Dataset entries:

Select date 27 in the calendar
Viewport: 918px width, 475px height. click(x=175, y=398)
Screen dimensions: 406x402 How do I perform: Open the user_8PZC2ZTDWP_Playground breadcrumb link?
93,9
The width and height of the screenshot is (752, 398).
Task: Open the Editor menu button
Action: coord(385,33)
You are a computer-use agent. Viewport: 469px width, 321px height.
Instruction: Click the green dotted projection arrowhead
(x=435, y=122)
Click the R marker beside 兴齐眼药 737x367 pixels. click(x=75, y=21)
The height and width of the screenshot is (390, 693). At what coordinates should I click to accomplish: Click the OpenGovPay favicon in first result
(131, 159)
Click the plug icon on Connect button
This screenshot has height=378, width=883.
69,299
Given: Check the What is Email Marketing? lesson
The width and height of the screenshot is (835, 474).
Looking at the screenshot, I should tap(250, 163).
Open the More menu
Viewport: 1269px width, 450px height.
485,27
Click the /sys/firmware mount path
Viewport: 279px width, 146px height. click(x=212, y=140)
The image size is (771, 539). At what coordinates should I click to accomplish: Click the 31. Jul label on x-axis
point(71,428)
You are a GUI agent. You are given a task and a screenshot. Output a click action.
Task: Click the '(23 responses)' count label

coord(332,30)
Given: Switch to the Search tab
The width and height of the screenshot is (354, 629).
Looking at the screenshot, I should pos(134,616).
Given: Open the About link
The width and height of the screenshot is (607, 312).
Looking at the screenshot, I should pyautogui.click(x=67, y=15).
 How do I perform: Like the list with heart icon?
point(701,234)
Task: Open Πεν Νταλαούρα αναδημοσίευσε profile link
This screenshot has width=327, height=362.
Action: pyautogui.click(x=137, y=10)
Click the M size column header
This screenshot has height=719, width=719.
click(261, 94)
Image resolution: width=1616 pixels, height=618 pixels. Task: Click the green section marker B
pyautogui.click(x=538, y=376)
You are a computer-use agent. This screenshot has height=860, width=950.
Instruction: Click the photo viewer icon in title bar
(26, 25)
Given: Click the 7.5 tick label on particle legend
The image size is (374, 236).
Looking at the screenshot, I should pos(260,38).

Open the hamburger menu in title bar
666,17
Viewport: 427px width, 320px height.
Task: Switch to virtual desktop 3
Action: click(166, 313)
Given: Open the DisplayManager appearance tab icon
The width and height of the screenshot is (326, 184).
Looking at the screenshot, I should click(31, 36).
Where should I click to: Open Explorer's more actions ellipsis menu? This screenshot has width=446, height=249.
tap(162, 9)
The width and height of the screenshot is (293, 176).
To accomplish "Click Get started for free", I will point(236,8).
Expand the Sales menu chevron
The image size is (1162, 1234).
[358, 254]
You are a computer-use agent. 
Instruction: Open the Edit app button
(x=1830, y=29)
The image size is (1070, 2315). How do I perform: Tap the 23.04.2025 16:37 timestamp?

What to do. Extract all of the data shown above without alteration.

Result for this task.
Select date 27 in the calendar
Viewport: 918px width, 475px height. click(x=175, y=398)
Screen dimensions: 406x402 How do I perform: Open the user_8PZC2ZTDWP_Playground breadcrumb link?
93,9
The width and height of the screenshot is (752, 398).
Task: Open the Editor menu button
Action: coord(385,33)
You are a computer-use agent. Viewport: 469px width, 321px height.
Instruction: Click the green dotted projection arrowhead
(x=435, y=122)
Click the R marker beside 兴齐眼药 737x367 pixels. click(x=75, y=21)
The height and width of the screenshot is (390, 693). At what coordinates should I click to accomplish: Click the OpenGovPay favicon in first result
(131, 159)
Click the plug icon on Connect button
This screenshot has height=378, width=883.
69,299
Given: Check the What is Email Marketing? lesson
The width and height of the screenshot is (835, 474).
Looking at the screenshot, I should tap(250, 163).
Open the More menu
Viewport: 1269px width, 450px height.
485,27
Click the /sys/firmware mount path
Viewport: 279px width, 146px height. click(x=212, y=140)
The image size is (771, 539). At what coordinates should I click to accomplish: Click the 31. Jul label on x-axis
point(71,428)
You are a GUI agent. You are given a task and a screenshot. Output a click action.
Task: Click the '(23 responses)' count label

coord(332,30)
Given: Switch to the Search tab
The width and height of the screenshot is (354, 629).
Looking at the screenshot, I should pos(134,616).
Given: Open the About link
The width and height of the screenshot is (607, 312).
Looking at the screenshot, I should pyautogui.click(x=67, y=15).
 How do I perform: Like the list with heart icon?
point(701,234)
Task: Open Πεν Νταλαούρα αναδημοσίευσε profile link
This screenshot has width=327, height=362.
Action: pyautogui.click(x=137, y=10)
Click the M size column header
This screenshot has height=719, width=719.
click(261, 94)
Image resolution: width=1616 pixels, height=618 pixels. Task: Click the green section marker B
pyautogui.click(x=538, y=376)
You are a computer-use agent. This screenshot has height=860, width=950.
Instruction: Click the photo viewer icon in title bar
(26, 25)
Given: Click the 7.5 tick label on particle legend
The image size is (374, 236).
Looking at the screenshot, I should pos(260,38).

Open the hamburger menu in title bar
666,17
Viewport: 427px width, 320px height.
Task: Switch to virtual desktop 3
Action: click(166, 313)
Given: Open the DisplayManager appearance tab icon
The width and height of the screenshot is (326, 184).
Looking at the screenshot, I should click(31, 36).
Where should I click to: Open Explorer's more actions ellipsis menu? This screenshot has width=446, height=249.
tap(162, 9)
The width and height of the screenshot is (293, 176).
To accomplish "Click Get started for free", I will point(236,8).
Expand the Sales menu chevron
The image size is (1162, 1234).
[358, 254]
You are a computer-use agent. 
Instruction: Open the Edit app button
(x=1830, y=29)
The image size is (1070, 2315). How do I perform: Tap the 23.04.2025 16:37 timestamp?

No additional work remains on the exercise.